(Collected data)
· · · · ·
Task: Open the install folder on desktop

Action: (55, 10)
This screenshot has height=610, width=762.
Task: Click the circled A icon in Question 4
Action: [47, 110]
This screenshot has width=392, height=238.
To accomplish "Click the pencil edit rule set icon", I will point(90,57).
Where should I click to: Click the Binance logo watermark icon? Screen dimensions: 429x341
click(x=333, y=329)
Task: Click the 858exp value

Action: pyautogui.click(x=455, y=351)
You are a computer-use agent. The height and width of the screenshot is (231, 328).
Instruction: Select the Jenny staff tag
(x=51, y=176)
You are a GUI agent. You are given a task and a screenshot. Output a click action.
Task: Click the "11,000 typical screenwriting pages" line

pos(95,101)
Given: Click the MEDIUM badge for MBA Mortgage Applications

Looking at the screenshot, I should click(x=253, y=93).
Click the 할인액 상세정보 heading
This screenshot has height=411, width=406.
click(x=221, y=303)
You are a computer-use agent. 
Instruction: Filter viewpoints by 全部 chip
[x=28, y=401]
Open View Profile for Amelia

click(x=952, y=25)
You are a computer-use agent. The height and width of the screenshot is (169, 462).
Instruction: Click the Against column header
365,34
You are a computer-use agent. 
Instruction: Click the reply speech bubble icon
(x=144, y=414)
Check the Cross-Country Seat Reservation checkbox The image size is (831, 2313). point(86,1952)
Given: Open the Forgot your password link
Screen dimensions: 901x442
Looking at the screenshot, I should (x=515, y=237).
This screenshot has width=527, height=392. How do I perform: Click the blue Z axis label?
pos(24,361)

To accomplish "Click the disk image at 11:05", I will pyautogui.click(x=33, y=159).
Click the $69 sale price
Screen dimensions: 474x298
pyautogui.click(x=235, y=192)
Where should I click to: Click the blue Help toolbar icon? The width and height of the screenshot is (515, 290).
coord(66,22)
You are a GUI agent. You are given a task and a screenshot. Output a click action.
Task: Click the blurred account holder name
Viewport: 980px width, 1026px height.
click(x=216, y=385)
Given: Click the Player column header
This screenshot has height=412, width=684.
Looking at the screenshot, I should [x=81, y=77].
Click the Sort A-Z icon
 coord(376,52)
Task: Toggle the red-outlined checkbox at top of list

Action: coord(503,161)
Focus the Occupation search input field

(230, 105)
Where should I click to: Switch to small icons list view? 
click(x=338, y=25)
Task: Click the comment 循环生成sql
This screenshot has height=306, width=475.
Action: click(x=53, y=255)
· · · · ·
Exact copies of all the records are required.

REPLY:
Task: Open the install folder on desktop

Action: (55, 10)
This screenshot has height=610, width=762.
Task: Click the circled A icon in Question 4
Action: [47, 110]
This screenshot has width=392, height=238.
To accomplish "Click the pencil edit rule set icon", I will point(90,57).
Where should I click to: Click the Binance logo watermark icon? Screen dimensions: 429x341
click(x=333, y=329)
Task: Click the 858exp value

Action: pyautogui.click(x=455, y=351)
You are a computer-use agent. The height and width of the screenshot is (231, 328).
Instruction: Select the Jenny staff tag
(x=51, y=176)
You are a GUI agent. You are given a task and a screenshot. Output a click action.
Task: Click the "11,000 typical screenwriting pages" line

pos(95,101)
Given: Click the MEDIUM badge for MBA Mortgage Applications

Looking at the screenshot, I should click(x=253, y=93).
Click the 할인액 상세정보 heading
This screenshot has height=411, width=406.
click(x=221, y=303)
You are a computer-use agent. 
Instruction: Filter viewpoints by 全部 chip
[x=28, y=401]
Open View Profile for Amelia

click(x=952, y=25)
You are a computer-use agent. The height and width of the screenshot is (169, 462).
Instruction: Click the Against column header
365,34
You are a computer-use agent. 
Instruction: Click the reply speech bubble icon
(x=144, y=414)
Check the Cross-Country Seat Reservation checkbox The image size is (831, 2313). point(86,1952)
Given: Open the Forgot your password link
Screen dimensions: 901x442
Looking at the screenshot, I should (x=515, y=237).
This screenshot has width=527, height=392. How do I perform: Click the blue Z axis label?
pos(24,361)

To accomplish "Click the disk image at 11:05", I will pyautogui.click(x=33, y=159).
Click the $69 sale price
Screen dimensions: 474x298
pyautogui.click(x=235, y=192)
Where should I click to: Click the blue Help toolbar icon? The width and height of the screenshot is (515, 290).
coord(66,22)
You are a GUI agent. You are given a task and a screenshot. Output a click action.
Task: Click the blurred account holder name
Viewport: 980px width, 1026px height.
click(x=216, y=385)
Given: Click the Player column header
This screenshot has height=412, width=684.
Looking at the screenshot, I should [x=81, y=77].
Click the Sort A-Z icon
 coord(376,52)
Task: Toggle the red-outlined checkbox at top of list

Action: coord(503,161)
Focus the Occupation search input field

(230, 105)
Where should I click to: Switch to small icons list view? 
click(x=338, y=25)
Task: Click the comment 循环生成sql
This screenshot has height=306, width=475.
Action: click(x=53, y=255)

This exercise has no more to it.